In Texas, Power of Attorney (POA) is a legal document that allows you (the principal) to appoint another person or entity (your “Agent” or “Attorney in Fact”) to act on your behalf and handle your affairs if you are unable to do so. Illness, accidents and absence are just a few of the reasons why you would consider giving someone your Power of Attorney.
The responsibilities of the agent should be clearly spelled out in the POA document. Depending on the needs of the principal, they can be general, allowing the agent broad authority to handle all financial and business transactions as well as making medical and healthcare decisions, or they can be limited, granting only specific powers under certain circumstances.
Power of Attorney Abuse in Texas
It is important to choose as your agent someone you can trust. This person will legally be able to sign your name to a variety of financial, legal, and medical documents and will have access to your bank and credit card accounts. Unfortunately, in some cases, a person doesn’t always have a choice when it comes to assigning an agent.

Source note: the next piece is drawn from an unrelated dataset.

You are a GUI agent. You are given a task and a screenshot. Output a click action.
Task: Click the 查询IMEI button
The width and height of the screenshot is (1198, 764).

An agent is required by law to consult and gain consent for all decisions made on your behalf. However, because of the broad powers granted to the agent under many POA agreements, the possibility for abusing this relationship exists. In addition to violating the trust of their principal, an agent who abuses their responsibilities may be guilty of breaking many municipal, county, state, and federal laws including theft, embezzlement, fraud, exploitation, and forgery.
The Signs of Power of Attorney Abuse
You should always be alert to signs of Power of Attorney abuse. These can include:
- The agent is acting contrary to the principal’s stated instructions
- Abrupt and inexplicable changes in the financial status of the principal
- Abrupt and inexplicable changes in the agent’s lifestyle (new cars, jewelry, and clothes, etc.)
- Asking the principal to sign unfamiliar or unexplained documents
- Evidence of identity theft
- Attempts by the agent to limit access to the principal
Protect Yourself and Your Loved Ones from Power of Attorney Abuse
There are several steps you can take to prevent an agent is abusing the powers granted to them by the POA.
- Notify family, financial institutions, healthcare providers, and legal representation that you are creating a POA document and who you are naming as the agent.
- Consult an experienced probate lawyer. Probably the most important step. You can download a generic POA document, but these may not provide the protection from abuse you need. A probate lawyer will listen to your needs and draw up a document specifically suited to your situation, with all the safeguards to legally protect you from any POA abuse.
- To protect you from abuse, a good POA lawyer will suggest oversight clauses requiring the agent to answer to a third party, assigning co-agents, and include language that will limit the powers an agent has.
Keep in mind that you can revoke your POA at any time.